I don't know how relevant this may be to the discussion, but a while ago I modded one of the in-game ordinances to increase I-Ag demand.  I haven't seen any negative regional effects since I began using the modded ordinance, although after filling sizable regions (more than 75% of a 10x10 large quad region) with farming the mod does stop working.  I figure if my cheat works, a few buildings that relieve demand caps should work better.

As this was nothing more than changing a few of the values in the properties of the ordinance, I'm not sure how applicable it is to RippleJet's initial point, but it could help.

For anyone curious, here's what I did:



The original value was pretty small compared to the change I made.
You're telling me I get to be home for more than 12 months?


RippleJet

Quote from: meinhosen on August 28, 2009, 07:41:43 PM
As this was nothing more than changing a few of the values in the properties of the ordinance, I'm not sure how applicable it is to RippleJet's initial point, but it could help.

I'm glad you brought this up! :)
This shows the difference between demand itself and demand CAP.

The "Demand Effect I-Ag" in your ordinance exemplar increases the demand, but it will not raise the CAP.
The CAP will still be at 30,000 unless something provides CAP relief.

Once you hit a CAP and demand goes down to 0, neither Buggi's Super Demand Ordinances nor RalphaelNinja's Radical Ordinances can increase demand. What these ordinances in that case do is multiplying a demand of 0 with 50 (in your case), 500 (in Buggi's case) or 5,000 (in RalphaelNinja's case). That will still always be 0...


meinhosen

#10
Quote from: RippleJet on August 28, 2009, 09:41:02 AM
Thus, to provide an arbitrary IR CAP relief would require a number of these Occupant Groups.
E.g. the building mentioned above that provides an IR CAP relief of 30,000, needs the following OG's:

B5C00CC2       400
B5C00CC3           800
B5C00CC5           3,200
B5C00CC8           25,600
   
---------
TOTAL           30,000

By using all 16 OG's above, we can denote any CAP relief between 100 and 6,553,500, with increments of 100.

Let's make sure I'm following this correctly, adding the above mentioned occupant groups (with the appropriate LUA script) will add CAP relief to the building they are added.  I only added demand with the modded ordinance, which did nothing to relieve the CAP.

Sooo, if I were to add the a combination of the occupant groups to a given LOT or reward, said LOT or reward would relieve the indicated amount for the I-Ag CAP. 
You're telling me I get to be home for more than 12 months?


RippleJet

Quote from: meinhosen on August 30, 2009, 08:13:56 AM
Let's make sure I'm following this correctly, adding the above mentioned occupant groups (with the appropriate LUA script) will add CAP relief to the building they are added.

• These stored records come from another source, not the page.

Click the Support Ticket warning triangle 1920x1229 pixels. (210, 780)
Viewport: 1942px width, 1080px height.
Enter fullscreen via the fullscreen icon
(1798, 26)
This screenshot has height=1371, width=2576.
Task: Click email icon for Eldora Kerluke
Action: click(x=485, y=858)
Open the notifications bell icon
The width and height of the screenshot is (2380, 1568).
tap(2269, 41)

No, those Occupant Groups only enable us to be able to report the current I-R CAP and CAP status.
The CAP relief itself is given with Demand Satisfied: 0x4900, ...
The number following 0x4900 is the CAP relief itself.

For all other CAPs there is an in-game variable available that can report the CAP relief for us.
However, that is not the case for the I-R CAP.

Thus, if we want the Census Repository to be able to report the current I-R CAP,
then we need to find another way of tracking the I-R CAP.
And that's where the Occupant Groups come into play.

meinhosen

Quote
No, those Occupant Groups only enable us to be able to report the current I-R CAP and CAP status.
The CAP relief itself is given with Demand Satisfied: 0x4900, ...
The number following 0x4900 is the CAP relief itself.

For all other CAPs there is an in-game variable available that can report the CAP relief for us.
However, that is not the case for the I-R CAP.

Thanks!  Guess trial, error, and swearing would have eventually gotten me there, but the explanation helped more.
You're telling me I get to be home for more than 12 months?